Schwerpunkt auf der zeitgenössischen Produktion
Daß Gemälde, Zeichnungen und Skulpturen in Geschäftsräumen nicht tagein, tagaus öffentlich zugänglich sein können, liegt auf der Hand. Unter dem Motto „Kunst privat!“ haben sich nun aber vor einem Jahr in Hessen zum ersten Mal die Türen zahlreicher Banken und Unternehmen an einem Wochenende geöffnet, um einem breiten Publikum einen Eindruck von den gesammelten Werken zu geben. Der Erfolg war enorm, und deshalb werden diese Tage der Unternehmens-Kunstsammlungen jetzt am Samstag, 1. Juli, und Sonntag, 2. Juli, wiederholt. Von der Altana AG in Bad Homburg bis zur Wiesbadener Volksbank beteiligen sich dieses Mal 33 große und kleinere Firmen an der Aktion „Kunst privat!“ Die zeitgenössische Produktion bildet den unübersehbar deutlichen Schwerpunkt, auch bei den hier vertretenen Großbanken.
Als eine der wenigen und zugleich wahrhaft bemerkenswerten Ausnahmen sind in der Industrie- und Handelskammer in Offenbach Porträtzeichnungen des 19. und frühen 20. Jahrhunderts von Philipp Otto Runge, Eduard von Steinle, Wilhelm Leible oder Wilhelm Steinhausen zu besichtigen.
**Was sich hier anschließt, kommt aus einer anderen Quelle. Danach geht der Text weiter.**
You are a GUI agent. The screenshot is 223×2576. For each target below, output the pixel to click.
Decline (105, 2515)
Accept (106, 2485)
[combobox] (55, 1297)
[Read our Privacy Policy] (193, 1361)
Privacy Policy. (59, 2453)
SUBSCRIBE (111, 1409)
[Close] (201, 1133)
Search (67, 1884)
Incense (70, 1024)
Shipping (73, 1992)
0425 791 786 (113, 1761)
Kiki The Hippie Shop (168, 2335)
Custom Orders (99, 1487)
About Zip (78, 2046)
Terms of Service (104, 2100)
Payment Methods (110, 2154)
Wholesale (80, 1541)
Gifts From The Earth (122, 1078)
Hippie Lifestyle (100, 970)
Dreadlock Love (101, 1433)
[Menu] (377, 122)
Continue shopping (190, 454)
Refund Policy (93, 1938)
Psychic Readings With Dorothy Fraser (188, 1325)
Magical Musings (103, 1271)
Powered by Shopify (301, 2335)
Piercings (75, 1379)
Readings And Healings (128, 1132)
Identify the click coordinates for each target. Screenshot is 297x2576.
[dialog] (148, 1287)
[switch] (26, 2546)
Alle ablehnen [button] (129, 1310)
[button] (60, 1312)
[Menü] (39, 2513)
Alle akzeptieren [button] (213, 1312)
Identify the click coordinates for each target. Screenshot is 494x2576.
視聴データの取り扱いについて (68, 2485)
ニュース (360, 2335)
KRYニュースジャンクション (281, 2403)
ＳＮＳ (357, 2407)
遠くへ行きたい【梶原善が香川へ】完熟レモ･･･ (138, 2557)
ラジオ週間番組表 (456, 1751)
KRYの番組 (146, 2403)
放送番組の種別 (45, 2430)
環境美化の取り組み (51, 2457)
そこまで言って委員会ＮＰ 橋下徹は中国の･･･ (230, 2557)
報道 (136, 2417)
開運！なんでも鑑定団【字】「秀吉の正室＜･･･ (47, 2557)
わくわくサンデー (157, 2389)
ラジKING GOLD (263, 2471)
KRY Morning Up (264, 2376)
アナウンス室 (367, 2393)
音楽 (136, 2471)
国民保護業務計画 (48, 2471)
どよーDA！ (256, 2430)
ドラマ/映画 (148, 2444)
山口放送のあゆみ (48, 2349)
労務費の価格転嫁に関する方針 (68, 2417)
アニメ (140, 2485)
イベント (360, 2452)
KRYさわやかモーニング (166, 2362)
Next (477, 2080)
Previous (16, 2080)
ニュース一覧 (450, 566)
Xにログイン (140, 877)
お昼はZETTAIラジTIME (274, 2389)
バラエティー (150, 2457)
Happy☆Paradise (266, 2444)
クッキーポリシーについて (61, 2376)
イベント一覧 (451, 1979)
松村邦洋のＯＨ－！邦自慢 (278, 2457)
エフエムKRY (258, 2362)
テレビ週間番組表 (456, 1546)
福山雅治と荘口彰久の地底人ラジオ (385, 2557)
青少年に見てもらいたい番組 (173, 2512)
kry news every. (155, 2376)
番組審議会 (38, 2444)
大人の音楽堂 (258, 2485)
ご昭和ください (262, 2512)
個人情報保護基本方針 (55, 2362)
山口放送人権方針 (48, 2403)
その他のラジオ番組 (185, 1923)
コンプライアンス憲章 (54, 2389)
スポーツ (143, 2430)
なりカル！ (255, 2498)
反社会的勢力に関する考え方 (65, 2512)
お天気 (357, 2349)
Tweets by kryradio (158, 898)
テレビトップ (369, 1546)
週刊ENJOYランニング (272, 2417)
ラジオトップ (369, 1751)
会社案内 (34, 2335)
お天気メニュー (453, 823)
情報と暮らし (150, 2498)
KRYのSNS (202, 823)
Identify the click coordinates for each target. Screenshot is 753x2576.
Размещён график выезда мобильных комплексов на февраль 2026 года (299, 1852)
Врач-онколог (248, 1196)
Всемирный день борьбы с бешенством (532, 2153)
Das Medium der Fotografie ist mehrfach vertreten, besonders glanzvoll und umfangreich in der DZ-Bank, aber auch in der Deutschen Börse. Eine Sonderrolle nimmt die Degussa-Sammlung ein. Ingrid Mößinger, heute Direktorin des Museums in Chemnitz, stellte unter dem Motto „Kunst aus Frankfurt“ in den achtziger Jahren ein Ensemble von Bildern und Objekten zusammen, das einen noch heute überzeugenden repräsentativen Querschnitt der hiesigen Kunstproduktion darstellt. Auch bei Degussa war mit dem Aufbau der Sammlung die Idee verbunden, junge, noch nicht etablierte Maler, Bildhauer oder Fotografen zu unterstützen.